[TASK INSTRUCTIONS] Below are the records; copy exactly the stretch from the line containing "Click inside the" through the line containing "This screenshot has height=935, width=1421.", both ends included, and nothing else.

══════════════════════════════

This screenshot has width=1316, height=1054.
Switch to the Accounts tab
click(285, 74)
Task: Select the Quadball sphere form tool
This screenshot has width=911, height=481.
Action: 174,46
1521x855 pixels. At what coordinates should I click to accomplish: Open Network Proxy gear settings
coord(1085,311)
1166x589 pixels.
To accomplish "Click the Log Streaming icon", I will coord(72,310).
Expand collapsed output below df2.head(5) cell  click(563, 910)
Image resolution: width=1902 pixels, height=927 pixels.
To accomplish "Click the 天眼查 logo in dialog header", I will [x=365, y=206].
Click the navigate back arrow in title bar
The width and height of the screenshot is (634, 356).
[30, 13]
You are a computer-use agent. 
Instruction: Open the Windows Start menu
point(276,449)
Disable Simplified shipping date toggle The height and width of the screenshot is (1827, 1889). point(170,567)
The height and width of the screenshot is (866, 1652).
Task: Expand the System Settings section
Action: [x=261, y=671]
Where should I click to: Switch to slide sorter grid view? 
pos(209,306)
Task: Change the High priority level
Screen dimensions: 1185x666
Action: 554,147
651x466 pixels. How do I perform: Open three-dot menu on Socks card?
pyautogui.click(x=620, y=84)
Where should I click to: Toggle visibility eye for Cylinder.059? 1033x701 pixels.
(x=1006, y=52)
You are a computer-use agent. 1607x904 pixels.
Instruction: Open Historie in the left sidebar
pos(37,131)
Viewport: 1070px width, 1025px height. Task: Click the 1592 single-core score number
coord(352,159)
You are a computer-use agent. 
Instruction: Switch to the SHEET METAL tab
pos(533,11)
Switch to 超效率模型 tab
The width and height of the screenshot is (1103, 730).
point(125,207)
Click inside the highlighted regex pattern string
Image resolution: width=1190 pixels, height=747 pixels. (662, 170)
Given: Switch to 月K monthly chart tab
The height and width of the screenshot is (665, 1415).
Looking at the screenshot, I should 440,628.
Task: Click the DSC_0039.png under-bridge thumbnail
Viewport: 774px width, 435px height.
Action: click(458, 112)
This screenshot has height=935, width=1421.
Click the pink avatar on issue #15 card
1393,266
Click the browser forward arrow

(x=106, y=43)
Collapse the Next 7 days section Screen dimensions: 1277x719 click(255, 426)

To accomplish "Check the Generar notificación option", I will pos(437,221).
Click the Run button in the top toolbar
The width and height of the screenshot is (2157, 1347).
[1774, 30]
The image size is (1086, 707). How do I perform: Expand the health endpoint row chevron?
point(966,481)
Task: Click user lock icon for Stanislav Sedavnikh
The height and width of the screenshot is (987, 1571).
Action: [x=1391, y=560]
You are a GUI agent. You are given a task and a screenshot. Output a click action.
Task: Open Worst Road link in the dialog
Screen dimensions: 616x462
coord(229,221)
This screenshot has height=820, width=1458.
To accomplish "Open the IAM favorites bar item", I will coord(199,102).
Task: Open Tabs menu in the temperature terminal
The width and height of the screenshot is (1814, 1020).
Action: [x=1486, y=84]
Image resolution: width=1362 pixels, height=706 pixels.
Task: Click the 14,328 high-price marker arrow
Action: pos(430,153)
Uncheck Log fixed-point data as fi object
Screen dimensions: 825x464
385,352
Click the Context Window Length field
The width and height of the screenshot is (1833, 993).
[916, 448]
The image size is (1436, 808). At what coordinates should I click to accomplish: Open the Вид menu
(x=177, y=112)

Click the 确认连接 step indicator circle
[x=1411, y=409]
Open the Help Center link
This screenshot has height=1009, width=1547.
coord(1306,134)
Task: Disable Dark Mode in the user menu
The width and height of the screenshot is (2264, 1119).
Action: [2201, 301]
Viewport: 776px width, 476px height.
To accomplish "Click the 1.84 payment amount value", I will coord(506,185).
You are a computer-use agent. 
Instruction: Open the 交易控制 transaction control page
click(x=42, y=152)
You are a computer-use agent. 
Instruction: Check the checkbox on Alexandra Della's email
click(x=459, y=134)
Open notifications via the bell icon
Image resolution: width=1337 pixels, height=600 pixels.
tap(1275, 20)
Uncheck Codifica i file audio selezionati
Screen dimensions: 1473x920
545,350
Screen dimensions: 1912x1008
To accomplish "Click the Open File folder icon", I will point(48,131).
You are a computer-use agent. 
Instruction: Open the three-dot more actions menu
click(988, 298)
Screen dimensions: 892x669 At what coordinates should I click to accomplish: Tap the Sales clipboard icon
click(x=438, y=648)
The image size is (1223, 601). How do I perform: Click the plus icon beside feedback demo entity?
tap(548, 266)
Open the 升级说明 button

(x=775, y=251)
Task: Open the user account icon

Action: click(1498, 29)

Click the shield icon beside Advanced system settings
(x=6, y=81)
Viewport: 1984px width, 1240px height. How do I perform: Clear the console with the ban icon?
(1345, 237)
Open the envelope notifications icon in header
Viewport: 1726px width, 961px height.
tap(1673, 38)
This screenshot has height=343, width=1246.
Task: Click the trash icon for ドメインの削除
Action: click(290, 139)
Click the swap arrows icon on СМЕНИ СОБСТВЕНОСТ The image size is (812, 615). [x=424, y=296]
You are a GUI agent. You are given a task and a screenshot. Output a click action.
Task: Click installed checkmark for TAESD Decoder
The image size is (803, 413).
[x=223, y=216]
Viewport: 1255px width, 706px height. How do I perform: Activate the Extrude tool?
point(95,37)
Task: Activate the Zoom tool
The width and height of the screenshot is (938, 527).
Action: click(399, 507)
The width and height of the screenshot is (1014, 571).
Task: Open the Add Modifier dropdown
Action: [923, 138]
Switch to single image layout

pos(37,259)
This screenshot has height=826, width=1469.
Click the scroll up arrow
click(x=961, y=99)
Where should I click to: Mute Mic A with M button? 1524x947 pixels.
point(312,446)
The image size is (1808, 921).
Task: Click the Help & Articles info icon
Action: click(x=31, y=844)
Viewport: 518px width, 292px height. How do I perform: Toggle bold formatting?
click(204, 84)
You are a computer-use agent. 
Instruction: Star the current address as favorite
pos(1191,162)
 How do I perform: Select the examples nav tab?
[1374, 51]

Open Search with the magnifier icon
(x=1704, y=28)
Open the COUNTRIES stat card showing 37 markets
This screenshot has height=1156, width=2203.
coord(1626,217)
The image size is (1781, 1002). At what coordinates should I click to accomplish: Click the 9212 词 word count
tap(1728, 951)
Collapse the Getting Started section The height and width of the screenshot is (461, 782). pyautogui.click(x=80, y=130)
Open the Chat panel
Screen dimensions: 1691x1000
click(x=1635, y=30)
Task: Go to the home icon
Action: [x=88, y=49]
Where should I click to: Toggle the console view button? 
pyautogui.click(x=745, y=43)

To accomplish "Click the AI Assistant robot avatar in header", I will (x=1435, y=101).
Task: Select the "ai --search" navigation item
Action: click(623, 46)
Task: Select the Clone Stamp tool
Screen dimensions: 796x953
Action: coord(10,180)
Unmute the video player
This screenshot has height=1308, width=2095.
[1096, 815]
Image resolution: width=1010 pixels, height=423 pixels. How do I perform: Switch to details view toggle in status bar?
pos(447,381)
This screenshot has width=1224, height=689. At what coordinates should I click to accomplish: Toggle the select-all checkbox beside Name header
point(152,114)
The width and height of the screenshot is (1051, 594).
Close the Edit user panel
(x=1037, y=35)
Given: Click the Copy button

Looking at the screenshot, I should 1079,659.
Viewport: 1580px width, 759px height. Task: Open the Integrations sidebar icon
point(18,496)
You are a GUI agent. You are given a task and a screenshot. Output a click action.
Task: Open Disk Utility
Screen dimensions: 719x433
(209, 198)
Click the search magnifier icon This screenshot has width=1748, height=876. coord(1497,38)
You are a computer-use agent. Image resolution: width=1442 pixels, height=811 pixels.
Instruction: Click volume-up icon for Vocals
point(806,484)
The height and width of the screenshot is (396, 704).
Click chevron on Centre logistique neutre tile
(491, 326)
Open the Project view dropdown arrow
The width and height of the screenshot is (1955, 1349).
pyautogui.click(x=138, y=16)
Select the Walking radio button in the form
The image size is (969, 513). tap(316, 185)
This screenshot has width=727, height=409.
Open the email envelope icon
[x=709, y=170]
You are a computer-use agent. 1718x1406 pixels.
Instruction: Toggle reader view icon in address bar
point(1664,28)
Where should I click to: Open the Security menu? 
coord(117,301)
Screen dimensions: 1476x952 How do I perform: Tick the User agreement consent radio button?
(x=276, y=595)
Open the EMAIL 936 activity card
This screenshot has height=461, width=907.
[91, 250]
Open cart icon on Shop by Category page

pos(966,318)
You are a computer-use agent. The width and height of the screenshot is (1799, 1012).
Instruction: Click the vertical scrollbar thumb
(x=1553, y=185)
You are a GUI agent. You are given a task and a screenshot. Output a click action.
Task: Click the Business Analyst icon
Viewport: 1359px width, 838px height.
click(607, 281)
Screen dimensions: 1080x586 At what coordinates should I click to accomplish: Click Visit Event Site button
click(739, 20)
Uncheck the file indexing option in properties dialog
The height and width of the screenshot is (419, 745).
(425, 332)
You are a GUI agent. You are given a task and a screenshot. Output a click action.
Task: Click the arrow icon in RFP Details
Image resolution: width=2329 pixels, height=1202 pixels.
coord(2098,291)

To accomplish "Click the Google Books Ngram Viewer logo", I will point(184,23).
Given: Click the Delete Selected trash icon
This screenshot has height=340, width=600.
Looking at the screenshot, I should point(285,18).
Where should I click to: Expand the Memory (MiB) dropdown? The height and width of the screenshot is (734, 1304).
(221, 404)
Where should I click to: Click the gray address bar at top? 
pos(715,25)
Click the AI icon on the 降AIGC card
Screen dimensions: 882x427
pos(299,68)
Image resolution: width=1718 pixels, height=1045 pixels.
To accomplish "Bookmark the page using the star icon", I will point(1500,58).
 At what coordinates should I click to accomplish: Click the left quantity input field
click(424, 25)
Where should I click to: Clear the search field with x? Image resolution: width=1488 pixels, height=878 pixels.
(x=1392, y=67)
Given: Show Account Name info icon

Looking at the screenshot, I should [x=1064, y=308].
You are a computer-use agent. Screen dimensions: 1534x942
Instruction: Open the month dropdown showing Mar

══════════════════════════════

[THE COMPLETED TASK]
Click inside the highlighted regex pattern string
Image resolution: width=1190 pixels, height=747 pixels. (662, 170)
Given: Switch to 月K monthly chart tab
The height and width of the screenshot is (665, 1415).
Looking at the screenshot, I should 440,628.
Task: Click the DSC_0039.png under-bridge thumbnail
Viewport: 774px width, 435px height.
Action: click(458, 112)
This screenshot has height=935, width=1421.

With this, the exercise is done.